How to complete this task: Extend the CloudProxy scraping tutorial below, picking up right after its final sentence on replacing placeholder values with DigitalOcean credentials.

CloudProxy Tutorial to Scrape Websites in 2024

July 12, 2023 ยท 5 min read

Scraping sites is becoming increasingly difficult due to anti-bot systems. Fortunately, CloudProxy can help you with that, and we'll show you how below.

Get ready!

What Is CloudProxy

CloudProxy is a web scraping tool that allows developers to route requests through cloud-based proxy servers, which simplifies the process of setting up a proxy pool in order to avoid IP blocking and rate limiting.

The supported popular cloud providers include DigitalOcean, AWS, Google Cloud, and Hetzner.

How CloudProxy Works

CloudProxy uses cloud vendors to provide proxy servers. Using its API tokens, CloudProxy can interact with the cloud provider's services to create virtual instances that act as proxies.

Once these instances are created, the tool automatically equips them with everything they need to become functional proxies. That includes server software, network configurations, and connectivity.

CloudProxy then manages a pool of functional proxies, allowing for rotation and request distribution across multiple IP addresses. That's pivotal for a higher chance of avoiding detection. You can access those proxies via an API to integrate them dynamically with your scraper.

Overall, the tool uses cloud infrastructure to simplify the process of routing requests through multiple web scraping proxies.

How to Use CloudProxy

Here are the steps you need to take:

Step 1: Install Docker

CloudProxy's use requires Docker. So to follow along in this tutorial, install Docker:

Now, check if it's installed and running correctly with the following command:

Terminal
docker 

You should get something like this:

Docker
Click to open the image in full screen

On Linux systems like Ubuntu, you can run the below command to get the status of the Docker service:

Terminal
systemctl status docker
Frustrated that your web scrapers are blocked once and again?
ZenRows API handles rotating proxies and headless browsers for you.
Try for FREE

Step 2: Set Up a Proxy Pool

Sign up for a supported cloud provider to get your API key. Follow the steps in the link below to do this for your provider of choice:

Then, set up the required environment variables. They're also present in the above links.

Next, download the latest CloudProxy Docker image:

Terminal
docker pull laffin/cloudproxy:latest

Lastly, start the CloudProxy container while setting up proxy authentication:

Terminal
docker run -e USERNAME='CHANGE_THIS_USERNAME' -e PASSWORD='CHANGE_THIS_PASSWORD' -it -p 8000:8000 laffin/cloudproxy:latest

You can also set up environment variables at this stage. Here's an example:

Example
docker run -e USERNAME='CHANGE_THIS_USERNAME' -e PASSWORD='CHANGE_THIS_PASSWORD' -e DIGITALOCEAN_ENABLED=True -e DIGITALOCEAN_ACCESS_TOKEN=YOUR_DIGITALOCEAN_ACCESS_TOKEN -it -p 8000:8000 laffin/cloudproxy:latest

Make sure to replace placeholder values with your DigitalOcean credentials.

The data:
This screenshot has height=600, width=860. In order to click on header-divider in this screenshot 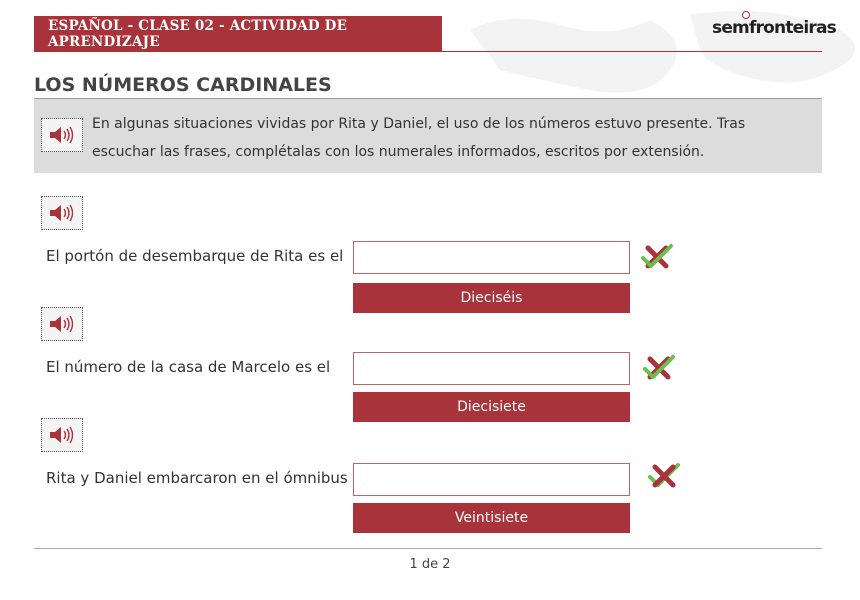, I will do `click(428, 52)`.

Exercise result:
Your CloudProxy container will start running, and your terminal will look like this:

Terminal
Click to open the image in full screen

Step 3: Leverage Proxy Pool

Since you have the CloudProxy container running, it's also managing a proxy pool. You can access it by making API calls to http://localhost:8000.

Now, you need to integrate this proxy pool and randomly select proxies for each request.

We'll use Python Requests to build the scraper, so install the library with the following command:

Terminal
pip install requests

Then, import the necessary libraries: Requests and Random. The Random library is important for selecting a proxy at random from the list.

program.py
import random
import requests as requests

After that, create a function that'll send a GET request to http://localhost:8000 to retrieve a proxy list and then select a random proxy.

program.py
# Returns a random proxy from CloudProxy
def random_proxy():
    ips = requests.get("http://localhost:8000").json()
    return random.choice(ips['ips'])

Lastly, use a FOR LOOP to make multiple requests to your target website using the selected proxies. We'll use Ipify as a target URL to see the IP address from which our request originates.

program.py
num_requests = 2  # Number of requests to make
 
# Make multiple requests using the proxy pool
for _ in range(num_requests):
    proxies = {"http": random_proxy(), "https": random_proxy()}
    response = requests.get("https://api.ipify.org", proxies=proxies)
    print(response.text)

Here's the complete code when we put everything together and print our response to verify it works:

program.py
import random
import requests


# Returns a random proxy from CloudProxy
def random_proxy():
    ips = requests.get("http://localhost:8000").json()
    return random.choice(ips['ips'])


num_requests = 2  # Number of requests to make

# Make multiple requests using the proxy pool
for _ in range(num_requests):
    proxies = {"http": random_proxy(), "https": random_proxy()}
    response = requests.get("https://api.ipify.org", proxies=proxies)
    print(response.text)
   

And this is our result:

Output
52.56.208.249

And if we try again, we see a different IP was used:

Output
13.42.37.166

If your result isn't your device's IP, you've done everything correctly and successfully hidden your scraper behind a cloud proxy.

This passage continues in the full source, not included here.